TEXTAUSZUG:
****************
Grosse Marken hätten Facebook am liebsten ohne Pinnwand: Eine neue Studie analysiert die Auftritte der 50 grössten Weltmarken. Unternehmen von BMW bis Zara erhalten schlechte Noten, was ihre Dialogbereitschaft anbelangt.
Die US-amerikanische Unternehmensberatung A.T. Kearney hat die Facebook-Seiten der 50 weltweit führenden Marken besucht, gemäss Interbrand Brand Report 2010; 45 davon hatten eine eindeutige Präsenz. Publiziert wurde die Untersuchung im Januar, die Seitenbesuche erfolgten in zwei Wellen im November und Dezember 2010. In der Zwischenzeit haben einzelne Marken ihre Pinnwand-Einstellungen geändert; den allgemeinen Zustand erfasst die Studie trotzdem treffend.
****************
AUFGABENSTELLUNG:
Schreiben Sie aus dem Textauszug über die Facebook-Auftritte der Weltmarken die Stelle ab, die mit den Worten „Grosse Marken hätten“ beginnt. Hören Sie nach „Studie trotzdem treffend.“ auf. Die Daten werden hierfür nicht benötigt.

GEGEBENE DATEN:
****************
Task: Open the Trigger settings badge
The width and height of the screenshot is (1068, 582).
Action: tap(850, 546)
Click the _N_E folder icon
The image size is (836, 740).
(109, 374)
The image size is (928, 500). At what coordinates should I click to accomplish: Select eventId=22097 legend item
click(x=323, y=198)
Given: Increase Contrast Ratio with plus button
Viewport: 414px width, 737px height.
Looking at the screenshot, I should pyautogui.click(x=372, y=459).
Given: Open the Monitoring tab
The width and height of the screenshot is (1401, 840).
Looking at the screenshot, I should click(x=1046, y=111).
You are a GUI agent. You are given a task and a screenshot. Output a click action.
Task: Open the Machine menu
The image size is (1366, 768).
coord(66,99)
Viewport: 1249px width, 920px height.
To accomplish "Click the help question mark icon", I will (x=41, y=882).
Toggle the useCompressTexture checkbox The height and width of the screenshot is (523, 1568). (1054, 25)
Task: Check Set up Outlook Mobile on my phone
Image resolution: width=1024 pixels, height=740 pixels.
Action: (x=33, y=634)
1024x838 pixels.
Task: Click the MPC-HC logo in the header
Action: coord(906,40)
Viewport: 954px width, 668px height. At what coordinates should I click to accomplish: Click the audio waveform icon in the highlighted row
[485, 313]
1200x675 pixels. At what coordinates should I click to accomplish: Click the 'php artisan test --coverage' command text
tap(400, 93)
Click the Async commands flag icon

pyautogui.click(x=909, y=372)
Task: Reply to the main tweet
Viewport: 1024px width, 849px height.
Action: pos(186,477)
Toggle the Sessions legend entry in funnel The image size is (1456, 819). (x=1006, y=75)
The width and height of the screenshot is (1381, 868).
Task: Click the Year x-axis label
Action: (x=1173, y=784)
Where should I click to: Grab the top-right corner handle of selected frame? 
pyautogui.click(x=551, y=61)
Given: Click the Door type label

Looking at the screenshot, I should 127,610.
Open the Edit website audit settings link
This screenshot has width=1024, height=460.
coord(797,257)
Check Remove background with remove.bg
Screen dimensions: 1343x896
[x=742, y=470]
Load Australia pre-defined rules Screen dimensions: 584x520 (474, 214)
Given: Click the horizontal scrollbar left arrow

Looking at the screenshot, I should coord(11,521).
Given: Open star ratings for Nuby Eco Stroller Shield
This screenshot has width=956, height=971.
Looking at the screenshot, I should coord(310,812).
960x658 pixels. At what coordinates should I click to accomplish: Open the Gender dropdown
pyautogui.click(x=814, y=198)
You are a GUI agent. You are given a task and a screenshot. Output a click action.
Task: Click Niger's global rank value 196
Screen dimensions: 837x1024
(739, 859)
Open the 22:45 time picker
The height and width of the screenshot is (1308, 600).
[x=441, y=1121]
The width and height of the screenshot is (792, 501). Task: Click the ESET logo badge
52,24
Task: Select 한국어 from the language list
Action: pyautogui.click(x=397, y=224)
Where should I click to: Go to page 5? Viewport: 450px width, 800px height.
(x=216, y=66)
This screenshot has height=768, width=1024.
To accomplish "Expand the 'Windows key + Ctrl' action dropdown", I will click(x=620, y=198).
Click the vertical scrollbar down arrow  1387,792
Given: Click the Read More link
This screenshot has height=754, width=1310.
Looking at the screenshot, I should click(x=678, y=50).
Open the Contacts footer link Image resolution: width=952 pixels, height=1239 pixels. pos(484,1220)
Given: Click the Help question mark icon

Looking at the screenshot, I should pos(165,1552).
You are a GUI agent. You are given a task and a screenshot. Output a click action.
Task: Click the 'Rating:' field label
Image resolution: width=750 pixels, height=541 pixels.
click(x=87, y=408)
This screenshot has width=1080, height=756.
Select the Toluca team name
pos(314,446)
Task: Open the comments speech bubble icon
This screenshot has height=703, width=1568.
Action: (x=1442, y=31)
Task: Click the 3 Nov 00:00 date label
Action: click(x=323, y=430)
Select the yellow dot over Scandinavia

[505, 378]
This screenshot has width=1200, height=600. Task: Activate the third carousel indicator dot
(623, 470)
****************
LÖSUNG:
Grosse Marken hätten Facebook am liebsten ohne Pinnwand: Eine neue Studie analysiert die Auftritte der 50 grössten Weltmarken. Unternehmen von BMW bis Zara erhalten schlechte Noten, was ihre Dialogbereitschaft anbelangt.
Die US-amerikanische Unternehmensberatung A.T. Kearney hat die Facebook-Seiten der 50 weltweit führenden Marken besucht, gemäss Interbrand Brand Report 2010; 45 davon hatten eine eindeutige Präsenz. Publiziert wurde die Untersuchung im Januar, die Seitenbesuche erfolgten in zwei Wellen im November und Dezember 2010. In der Zwischenzeit haben einzelne Marken ihre Pinnwand-Einstellungen geändert; den allgemeinen Zustand erfasst die Studie trotzdem treffend.